March 9, 2001 -- Chalk up another win for calcium? In addition to treating heartburn and helping prevent bone loss, calcium supplements may also help reduce the spread of growths that could turn into colorectal cancer in people at risk for developing the disease.

But you may want to wash the pills down with water rather than chase them with a high-fat milkshake, because they seem to work best as part of a healthy diet, say Israeli researchers in a recent issue of the journal Cancer.

Paul Rozen, MB, MS, and colleagues from Tel Aviv University and Hebrew University in Jerusalem report that calcium supplements appear to suppress the localized growth of rectal adenomas.

Adenomas, more commonly known as polyps, are small, benign tumors that are outgrowths of the tissue that line the walls of the lower bowel. Most colorectal cancers arise from these nonmalignant growths, cancer experts say.

The researchers gave an over-the-counter calcium supplement to 33 patients with rectal adenomas and followed them for one year, along with 19 additional adenoma patients who did not take extra calcium. All the participants were questioned extensively about their dietary habits and lifestyle and were examined for signs of adenomas in the rectum both at the beginning and end of the study.

The authors found that among patients who took calcium, the size and growth of the benign tumors -- as measured by pathologists who looked at tissue biopsies -- was reduced by 58%. In contrast, only a 26% reduction was seen in patients who did not take calcium.

The protective effect of calcium was most pronounced among the patients on a low-fat diet and taking calcium: 73% of those patients had noticeable reductions in adenomas. In contrast, there were no differences in adenoma reductions between high-fat eaters in the calcium and no-calcium groups.

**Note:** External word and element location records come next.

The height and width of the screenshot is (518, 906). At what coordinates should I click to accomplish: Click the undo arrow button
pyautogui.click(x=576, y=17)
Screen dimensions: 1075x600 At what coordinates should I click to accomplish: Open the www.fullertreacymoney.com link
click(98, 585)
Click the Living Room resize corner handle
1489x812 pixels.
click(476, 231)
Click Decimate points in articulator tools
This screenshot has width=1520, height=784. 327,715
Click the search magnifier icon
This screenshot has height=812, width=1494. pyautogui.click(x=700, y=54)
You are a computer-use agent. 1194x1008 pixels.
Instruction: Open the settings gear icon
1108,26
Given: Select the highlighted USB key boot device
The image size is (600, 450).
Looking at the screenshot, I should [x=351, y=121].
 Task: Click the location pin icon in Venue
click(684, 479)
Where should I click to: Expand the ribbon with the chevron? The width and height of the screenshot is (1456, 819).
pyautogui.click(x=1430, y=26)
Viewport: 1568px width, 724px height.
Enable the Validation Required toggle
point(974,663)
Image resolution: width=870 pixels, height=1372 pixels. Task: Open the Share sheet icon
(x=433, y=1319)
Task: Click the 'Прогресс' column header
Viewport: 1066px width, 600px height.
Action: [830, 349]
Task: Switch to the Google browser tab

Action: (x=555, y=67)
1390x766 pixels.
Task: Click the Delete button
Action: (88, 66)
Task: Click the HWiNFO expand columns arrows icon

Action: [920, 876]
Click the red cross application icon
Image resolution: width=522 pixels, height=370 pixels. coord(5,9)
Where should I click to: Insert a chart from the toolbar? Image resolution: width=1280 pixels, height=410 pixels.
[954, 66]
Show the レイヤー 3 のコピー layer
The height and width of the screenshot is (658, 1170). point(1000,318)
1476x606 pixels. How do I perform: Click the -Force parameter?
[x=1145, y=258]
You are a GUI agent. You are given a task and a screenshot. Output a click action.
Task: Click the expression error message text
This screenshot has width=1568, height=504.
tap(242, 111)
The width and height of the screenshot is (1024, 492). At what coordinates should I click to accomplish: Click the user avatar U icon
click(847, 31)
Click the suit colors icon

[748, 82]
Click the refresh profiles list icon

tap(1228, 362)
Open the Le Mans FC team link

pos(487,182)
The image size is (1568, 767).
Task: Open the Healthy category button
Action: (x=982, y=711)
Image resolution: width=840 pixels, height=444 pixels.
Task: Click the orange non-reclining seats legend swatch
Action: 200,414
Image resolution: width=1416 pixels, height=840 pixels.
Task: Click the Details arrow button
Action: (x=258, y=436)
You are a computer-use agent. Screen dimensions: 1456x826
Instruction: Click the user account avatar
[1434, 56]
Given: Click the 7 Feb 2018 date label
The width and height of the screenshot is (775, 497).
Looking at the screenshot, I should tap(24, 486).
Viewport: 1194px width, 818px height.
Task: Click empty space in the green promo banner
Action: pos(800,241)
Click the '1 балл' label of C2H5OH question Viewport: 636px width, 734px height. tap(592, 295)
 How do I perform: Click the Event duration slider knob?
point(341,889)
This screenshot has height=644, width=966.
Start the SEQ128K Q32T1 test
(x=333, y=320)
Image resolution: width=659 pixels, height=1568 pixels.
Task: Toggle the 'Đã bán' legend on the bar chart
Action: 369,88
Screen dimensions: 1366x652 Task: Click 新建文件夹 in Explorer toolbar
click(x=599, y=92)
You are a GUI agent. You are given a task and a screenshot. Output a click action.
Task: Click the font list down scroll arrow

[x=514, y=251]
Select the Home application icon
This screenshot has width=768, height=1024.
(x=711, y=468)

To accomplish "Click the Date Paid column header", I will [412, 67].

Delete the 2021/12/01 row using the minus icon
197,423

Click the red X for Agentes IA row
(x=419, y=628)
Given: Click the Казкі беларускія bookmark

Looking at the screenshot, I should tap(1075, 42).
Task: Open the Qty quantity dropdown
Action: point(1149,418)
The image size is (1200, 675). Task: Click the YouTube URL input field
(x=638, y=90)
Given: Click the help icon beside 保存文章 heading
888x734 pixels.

The beneficial effects of calcium supplementation were also seen among study subjects with diets that were high in carbohydrates. High-fiber diets, however, did not appear to reduce the risk for developing cancer, a finding supported by other recent studies.

Although the study findings corroborate results from some studies of diet and cancer risk in animal studies, they are at odds with some other human studies indicating that calcium does not have a beneficial effect on the sprouting of polyps, says John A Baron, MD, a researcher who has investigated the role of calcium in prevention of colorectal cancer.

His study of calcium's effect on adenomas found a suppression of the occurrence of adenomas but no effect on size and growth, Baron tells WebMD. Trying to explain the differing results, he says that Rozen's study results may be "a chance finding" or perhaps calcium "affects adenomas in some other way." Baron is professor of medicine, professor of community and family medicine, and chief of biostatistics and epidemiology at Dartmouth Medical School in Lebanon, N.H.

Baron, who was not involved in the Israeli study, says that measuring the growth or shrinkage of adenomas over time can be a tricky business, and the results of even careful studies can be influenced by other factors.

In response, Rozen and colleagues acknowledge that calcium supplements may have a minor effect in preventing colorectal cancer but say "it would seem reasonable to give them with additional relevant dietary and lifestyle counseling" to patients at high-risk of colorectal cancer.